After last week, I was ready to give up on Low Winter Sun. It was just spinning its wheels and dwelling on things that didn’t further the overall story. I’m just not interested in watching Mark Strong sob while getting handjobs from Canadian hookers. But due to some undiagnosed mental illness, I wanted to at least reach the halfway mark of the season before abandoning ship. So I dutifully sat down to watch this week’s episode, “Cake on the Way,” when lo and behold, about halfway through the show everything suddenly gelled and I was watching an exciting show with complex characters and surprising plot twists. It didn’t last, but I was intrigued by this glimpse of what the show could be.
A quick check of the credits had me a little more intrigued. The writers, Damione Macedon and Raphael Jackson Jr. are pretty limited in their scripting experience. Macedon is credited on IMDB mainly as a production assistant and a post-production coordinator (I’m not really sure what that even means), and Jackson was on the production staff for a couple of Criminal Minds episodes. But both are involved as writers for the upcoming pirate series Crossbones – with John Malkovich as Blackbeard (!!!). But it was the name Sam Miller as director that suddenly made sense.

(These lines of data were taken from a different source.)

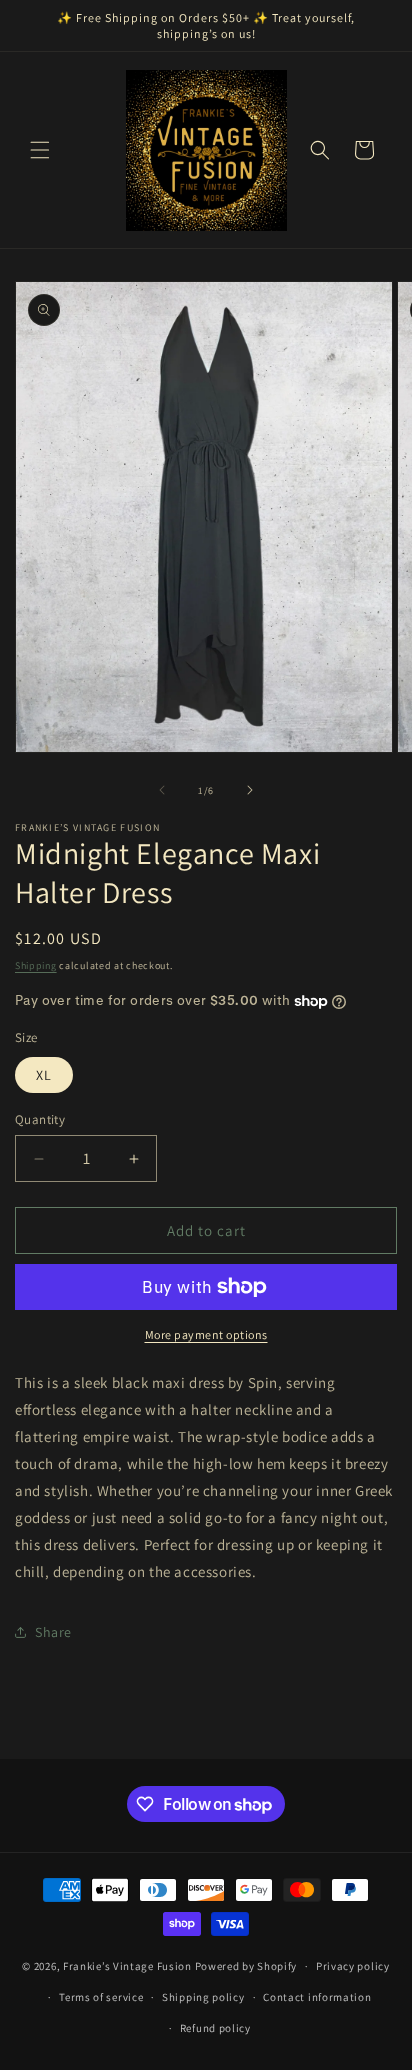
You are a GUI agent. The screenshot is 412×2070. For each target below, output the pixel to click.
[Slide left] (162, 790)
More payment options (206, 1334)
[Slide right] (250, 790)
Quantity (40, 1119)
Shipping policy (203, 1997)
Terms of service (101, 1997)
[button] (40, 150)
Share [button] (53, 1632)
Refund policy (215, 2028)
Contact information (317, 1997)
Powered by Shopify (246, 1966)
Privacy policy (353, 1966)
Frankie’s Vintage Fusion (127, 1966)
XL (44, 1075)
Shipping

Miller is the UK director responsible for episodes of MI-5, the 2005 remake of the Quatermass Experiment, and most importantly, nearly every episode of the brilliant Idris Elba showcase, Luther. Strangely enough, he’s currently working on a different upcoming pirate TV series, Black Sails.
Weird.
Anyway, I think it’s a combination of Miller’s sure hand and the hard work of the actors that helped elevate the hit-or-miss script into something that held my attention and had me looking forward to next week. I still have no faith that the story will stop zig-zagging in quality, especially as the criminal side-plot suddenly switched into high gear this week and it looks like war is coming. At the same time, Frank and Joe (Lennie James) seem to have figured out how to tie up their murder investigation without implementing themselves. Their plan inches the two plotlines toward collision and again provided the high points (although the silence by Damon (James Ransone) and Maya (Sprague Grayden) as their friend dies in their backseat was a good example of what could be, being reminiscent of — and superior to — a similar scene in the widely over-praised The Americans).
Whenever the show shifts gears and focuses on two or three characters alone in a room interacting, you can trust in the skills of the performers to make it work. The centerpiece of “Cake on the Way” is watching Strong and James play off of each other as they construct their case to present to the Mayor. It’s not seamless, and it only comes together once they agree to jettison the official line that Brendon was a hero cop and implement him the other murder that kicked off the series (that was actually committed by Damon – See? Things are lining up).
Technically, the scripting of the scene is effective, sprinkled with character insights and only the occasional clunker of a line, but it’s really the work of Strong and James that brings it all together more than even the direction. Similarly, over in the other plot, it’s the work of Ransone and Grayden that serves to elevate the cliché material and provide glimmers of hope – for the show, not the characters. I’m pretty sure these folks are doomed.
If only the overall show could figure out how to keep from stumbling and actually focus on what made the original mini-series work. Of course, that was all about Frank and Joe dealing with their crime and eventually paying for it. If AMC intends to keep this going as an ongoing series (provided people were actually watching, which they aren’t) that’s gotta be side-stepped somehow and some new focus would have to come into play soon.
At this point it’s probably all moot. It looks like the only reason to keep watching Low Winter Sun is to enjoy the performances despite the plot, unless there’s verification that there won’t be a second season and the creators decided to go for broke in the final episodes. That would be a game-changer.